[Passage to read Boundary: Start]

Here's how President Trump hailed the cutting-edge mRNA platform Operation Warp Speed unleashed, “These are the kinds of breakthroughs that are possible when we unleash American ingenuity.” He was even blunter in the vernacular that made him famous: “I hope everyone remembers when they’re getting the COVID-19 vaccine, that if I wasn’t President, you wouldn’t be getting that beautiful shot for 5 years, at best, and probably wouldn’t be getting it at all. I hope everyone remembers!” Trump, not famous for understatement, nonetheless had the measure of it: unequaled, unrivaled, transformative.

How soon we forget.

Enter Robert F. Kennedy Jr., now presiding at Health and Human Services with the zeal of a Luddite armed with a budget axe. He slashed $500 million from mRNA research and recycles anti-vaccine folly as if fact-checks were optional and science a conspiracy.

This is not skepticism; it’s sabotage—of science, of patients, of the very platform that just proved itself on the grandest stage.

Scientists warn the collateral damage will be measured in stalled cancer trials, delayed HIV therapies, and the usual verdict upon the vulnerable: wait. This is purposeful policy malpractice.

If skeptics want more data so they can “do their own research,” the remedy is not defunding technology that just works, it’s running clean, randomized control trials in truly low-risk, healthy populations—where ethical equipoise exists—to answer legitimate questions. That’s how a serious country treats serious science: measure precisely, improve continuously, and keep what works – what saves lives.

Who benefits when America decides that triumph demands penance? China. While we moralize, they mobilize. Beijing approved its first mRNA vaccine in 2023 and has been pouring billions into the sector ever since. The market there is scaling fast—new platforms, new indications, new prestige. Chinese companies you’ve never heard of are building an mRNA ecosystem from shingles to cancer and collecting innovation laurels along the way.

[Passage to read Boundary: End]
[Extracted information Boundary: Start]

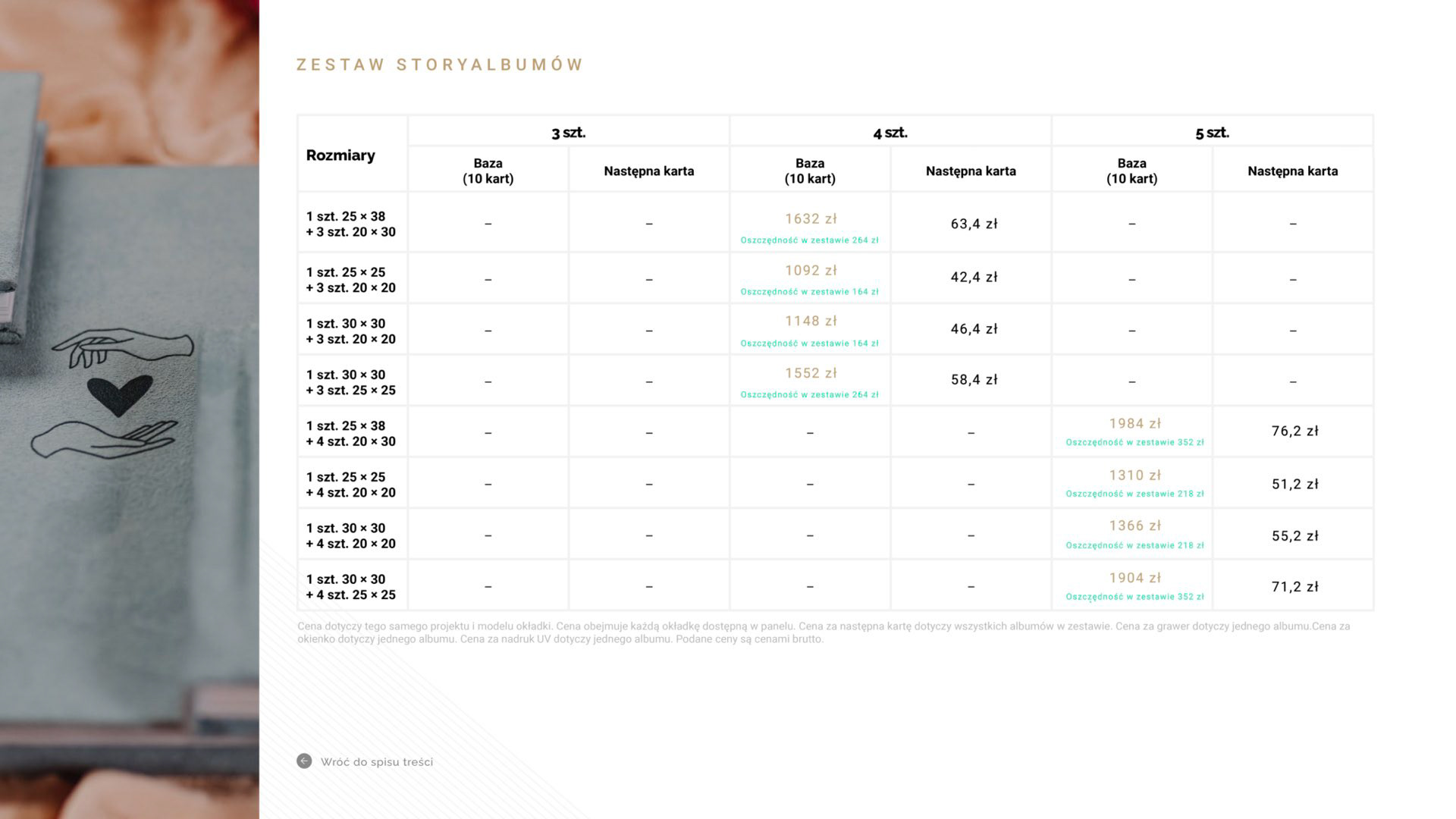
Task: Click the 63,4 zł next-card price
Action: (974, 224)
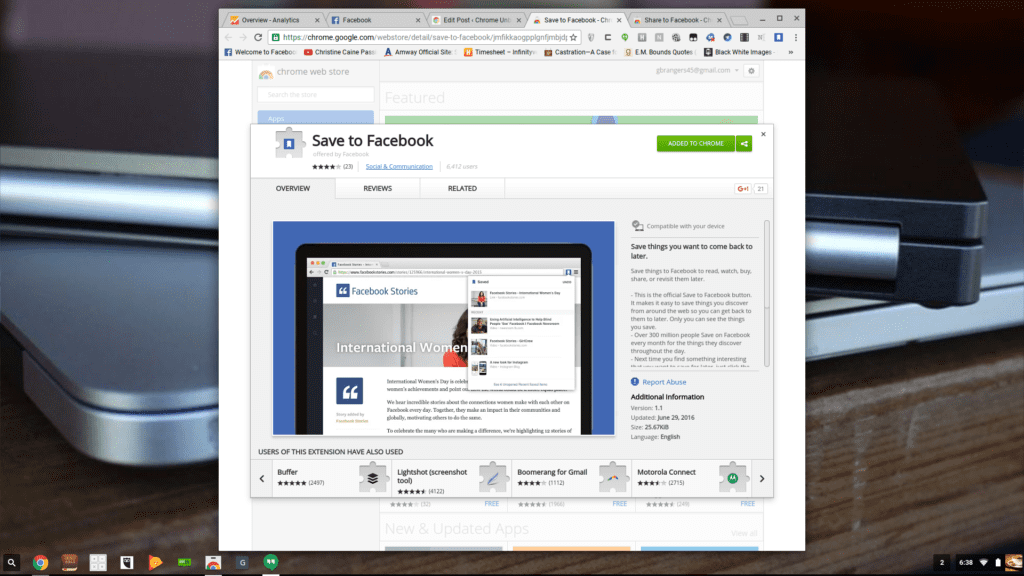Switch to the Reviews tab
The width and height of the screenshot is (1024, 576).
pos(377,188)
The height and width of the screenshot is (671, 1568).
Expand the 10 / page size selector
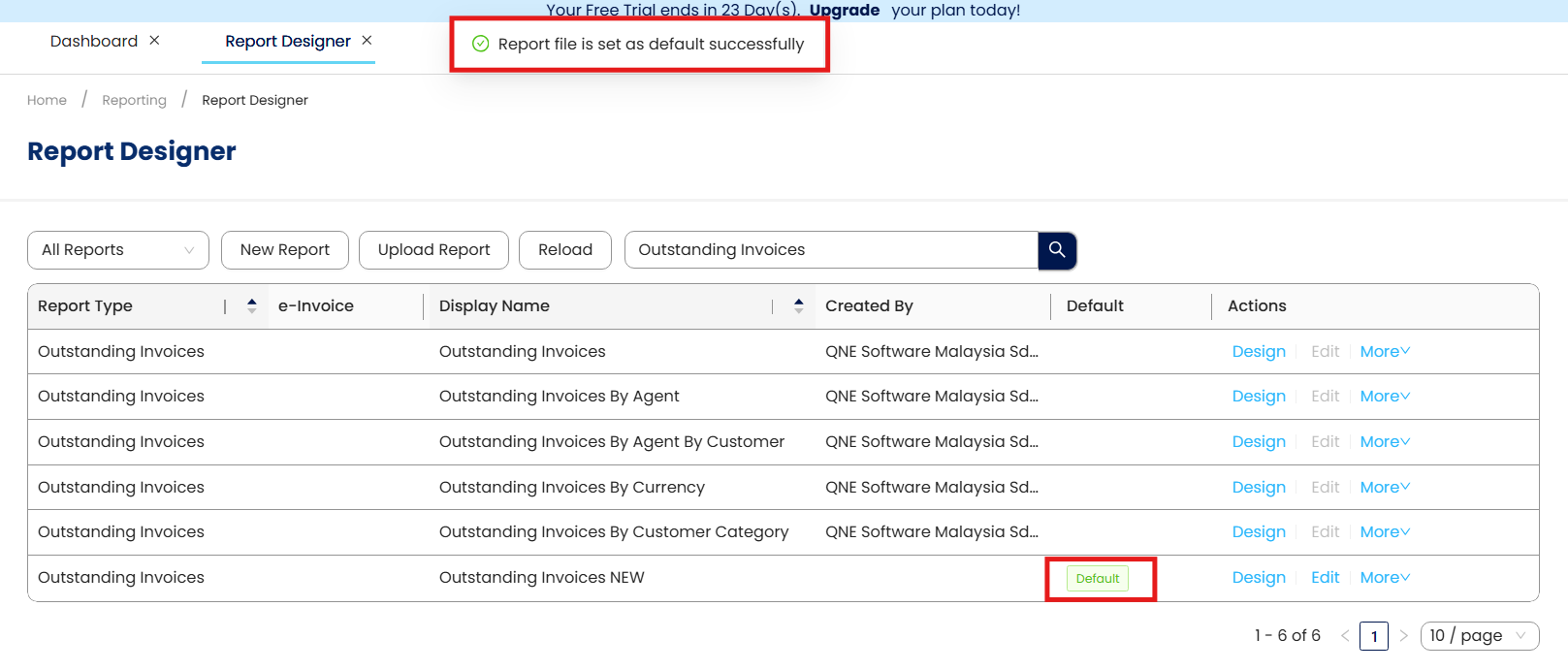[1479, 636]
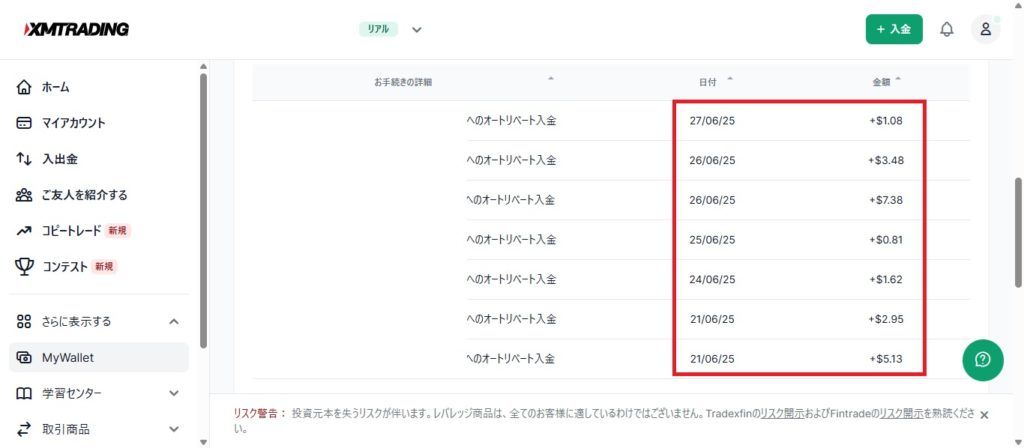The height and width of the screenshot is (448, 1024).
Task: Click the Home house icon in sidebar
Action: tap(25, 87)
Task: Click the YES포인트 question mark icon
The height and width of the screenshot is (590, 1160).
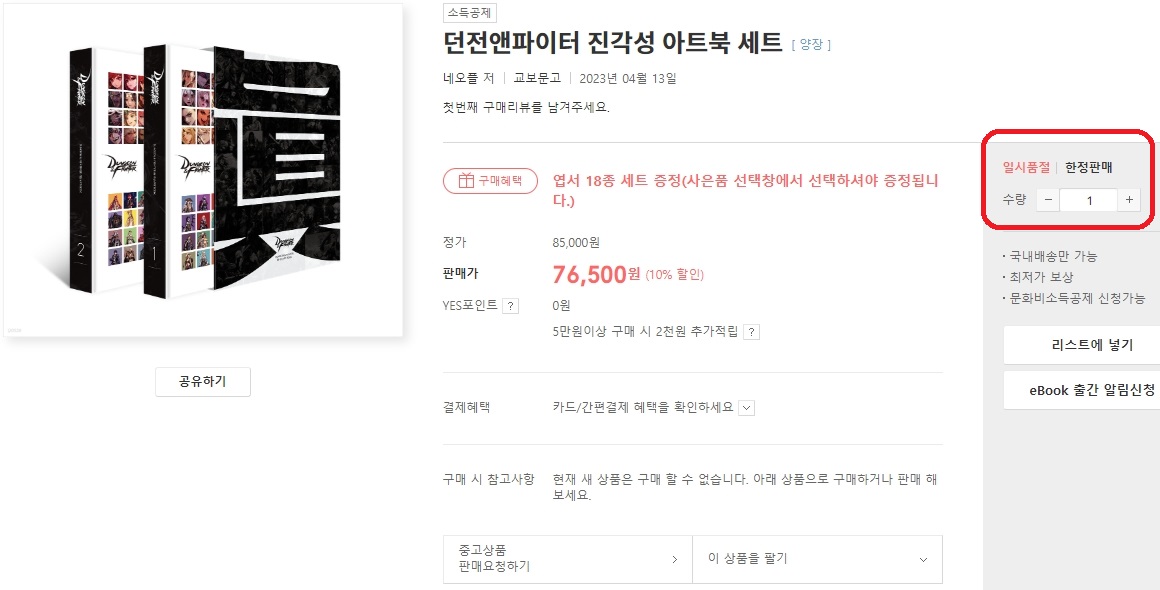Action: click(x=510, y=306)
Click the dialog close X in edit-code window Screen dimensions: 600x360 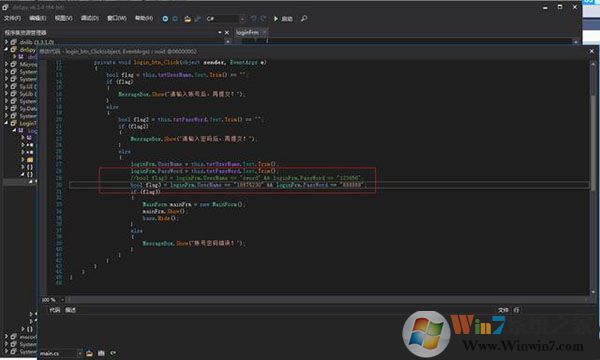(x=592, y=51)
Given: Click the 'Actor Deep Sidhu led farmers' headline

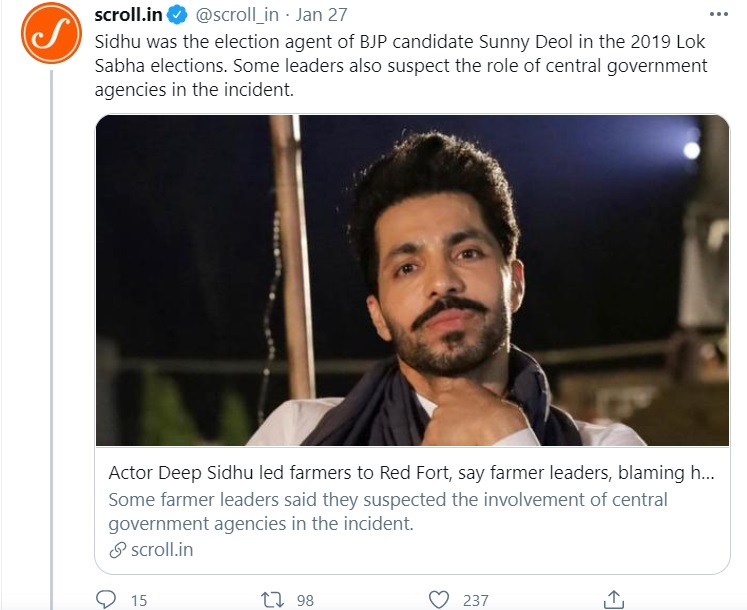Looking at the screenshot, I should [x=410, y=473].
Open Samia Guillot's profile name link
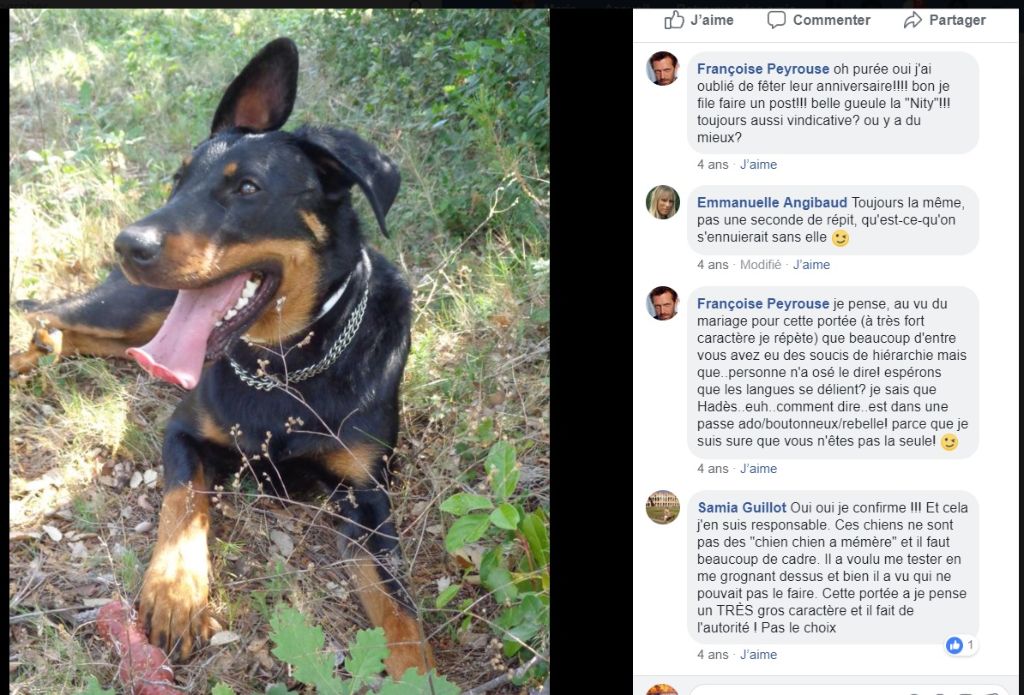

[Extracted information Boundary: End]

→ **Questions on the material**:
a) Return, word for word, the part of the opinion piece on mRNA vaccine research that runs from "Enter Robert F." up to and including "the grandest stage.".
b) Write what comes next in the opinion piece on mRNA vaccine research, picking up after its final sentence.

→ **Answers to the exercise**:
a)
Enter Robert F. Kennedy Jr., now presiding at Health and Human Services with the zeal of a Luddite armed with a budget axe. He slashed $500 million from mRNA research and recycles anti-vaccine folly as if fact-checks were optional and science a conspiracy.

This is not skepticism; it’s sabotage—of science, of patients, of the very platform that just proved itself on the grandest stage.

b)
Meanwhile, we debate yesterday’s rumors. This is irony raised to tragedy: a President who relished outcompeting China now watches his own team fumble away the scientific crown jewels. mRNA is not a one-off pandemic fix; it is a platform—a new operating system for medicine. Pair it with AI, better delivery systems, American capital and ingenuity, and you get an engine for ripe for discovery – and an accelerator we should be maximizing. Not defunding.

The bottom-line question: Does Robert F. Kennedy Jr. support or oppose President Trump’s signature scientific achievement?  The budget axe to mRNA, the recycled anti-vaccine catechism, the convenient alibi of Biden-era mandates—this is rollback and payback, not stewardship. Sabotage, not reform. Call it what it is: a retreat from American science. A gift to Beijing and a betrayal of the President.

 

Peter J. Pitts is President of the Center for Medicine in the Public Interest and a former FDA Associate Commissioner.

 Dr. Robert Goldberg is Vice President of Research at the Center for Medicine in the Public Interest.